Thanksgiving Day
by Finley
(Surprise, AZ, USA)
Turkey on Thanksgiving
stock.xchng:kindhelper
My eating disorder started at an average age as eating disorders go, early high school. I was very late to lose my baby fat, so as I entered high school I saw myself suddenly becoming more attractive to males as well as gaining friends that I deemed better in my head because they were thin and pretty. At this point it was all my body's natural process, thinning out and shifting weight to different areas of my body.
I saw myself becoming thinner and thinner and I loved it because it gave me the attention any 14 year old girl could ask for. I decided that maybe I could help it along by adjusting what I ate throughout the day. First I started bringing only a zip top bag full of Rice Krispies for lunch everyday. That portion slowly declined until I was eating nothing from the time I woke up in the morning to the time I got home from school.
I began to do some binge eating
when I got home as I was usually the first one of my family home. I would then sleep through dinner and wake up the next day and do it all over again.
At this point in my life and my disorder, I never assigned it a name. I thought I was just eating the way I wanted to eat and that was fine. I read about eating disorders symptoms in my health class and although the information sounded familiar, I never really put it together in my head. It was basically a vanity issue during high school because all of a sudden I wasn't the ugly duckling anymore and I never wanted that feeling to stop.
Sophomore year of high school I got more involved, joined the swim team and the track team and I realized I could eat whatever I wanted and never gain an ounce. In fact, I was still dropping weight. My high school career continued like this until I graduated and went to college.
College brought an entirely new set of problems. Suddenly there was a sorority that I longed to belong in and five beautiful girls wherever I turned. I was suddenly just a fish in the sea, no longer the prettiest fish in the small lake.
I wasn't playing sports anymore, but the climate I had moved to along with the amount of walking I did every day kept my eating habits normal until Thanksgiving of sophomore year. My roommate had gone home for the week, but I chose to stay because I had a big project to work on. That weekend, I watched a particular episode of a show on TV that dealt with eating disorders. I thought, "Hey, why shouldn't I do that too?" I was mildly depressed and sad that week because it would be the first holiday I didn't spend with my family. So I decided I would only eat plain mashed potatoes to fill me up and cranberries I had in the freezer that I was originally going to make cranberry sauce with. I did some research online that night and discovered the world of pro ana websites and support groups. I quickly joined those and began posting almost hourly from my computer, phone, any way I could get a hold of the internet about what I had eaten and how horrible I felt about it.
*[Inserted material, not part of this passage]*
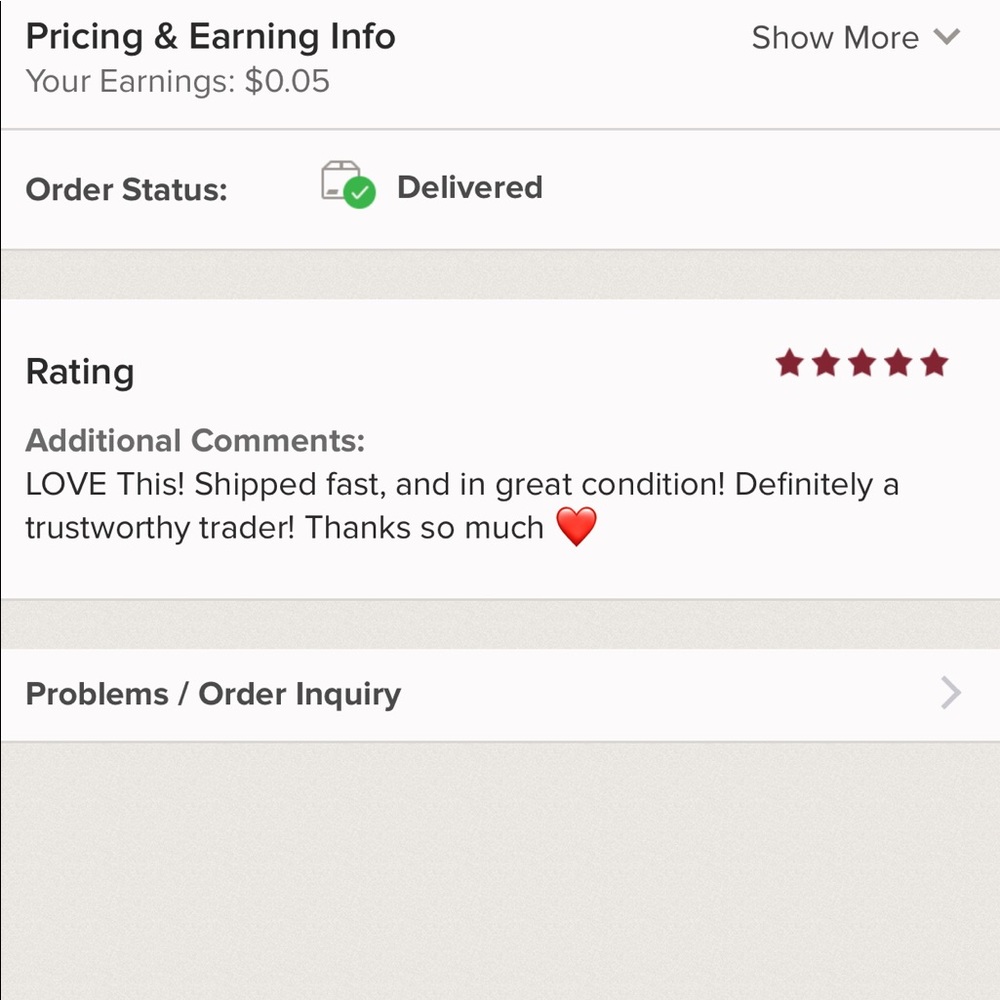
Task: Tap the first rating star
Action: click(x=789, y=363)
This is where my downward spiral really began.
But what triggered all of this?
Obviously it wasn't just me watching that TV show thinking, "Oh, this could be fun!" That show was just the final straw, the thing that triggered me back into what had always been lingering in my mind. Depression and sadness definitely played a part that week, but the biggest aspect was how I felt my life had begun to spin out of control.
I had signed up for a study abroad program for the next semester and had just made my final payment the week before. I was now completely locked in and absolutely terrified because I had no control over what my future would bring. I was about to embark on a journey to a place I had never been and knew absolutely no one there. My way of feeling better about myself was to control my eating habits.
I dropped a noticeable amount of weight between Thanksgiving and when I went back home for winter break. So much so that my roommate, who was my best friend, was even mad because I would never eat. My family and friends commented and I couldn't help but smile inside; it meant I was doing something right and I was getting praise for it. I had roughly a month and a half from the time I got home to the time I left on my study abroad program. I would say I lost at least 1 1/2 times that of which I lost between Thanksgiving and Christmas. Even though I was still scared out of my mind, I boarded the plane having not eaten any solid food in over 2 days. That somehow made it all better.
The first few weeks of my program went amazingly well. I made friends extremely fast, got to know my new city, and was basically having the time of my life. Throughout the six months I was there I gained all of the weight that I had lost back, but I felt OK about it because I was having so much fun with my life.
When I came back home I was greeted with all the same stresses as when I left and quickly relapsed. In the last two years since then I have graduated college, found a job I love, and a man I love. But I still struggle every day in my head with numbers and calories and asking myself, "Do you really want to eat that?"
I am slowly recovering, and I can tell I'm not as affected by this as I once was, but there's always a little voice in the back of my mind thinking about what I could look like if I just cut that portion in half, or just skipped lunch this once. I have realized that this is something I will always struggle with, and really always have. The best I can do is try to overcome those thoughts and feelings and move on with the rest of my life.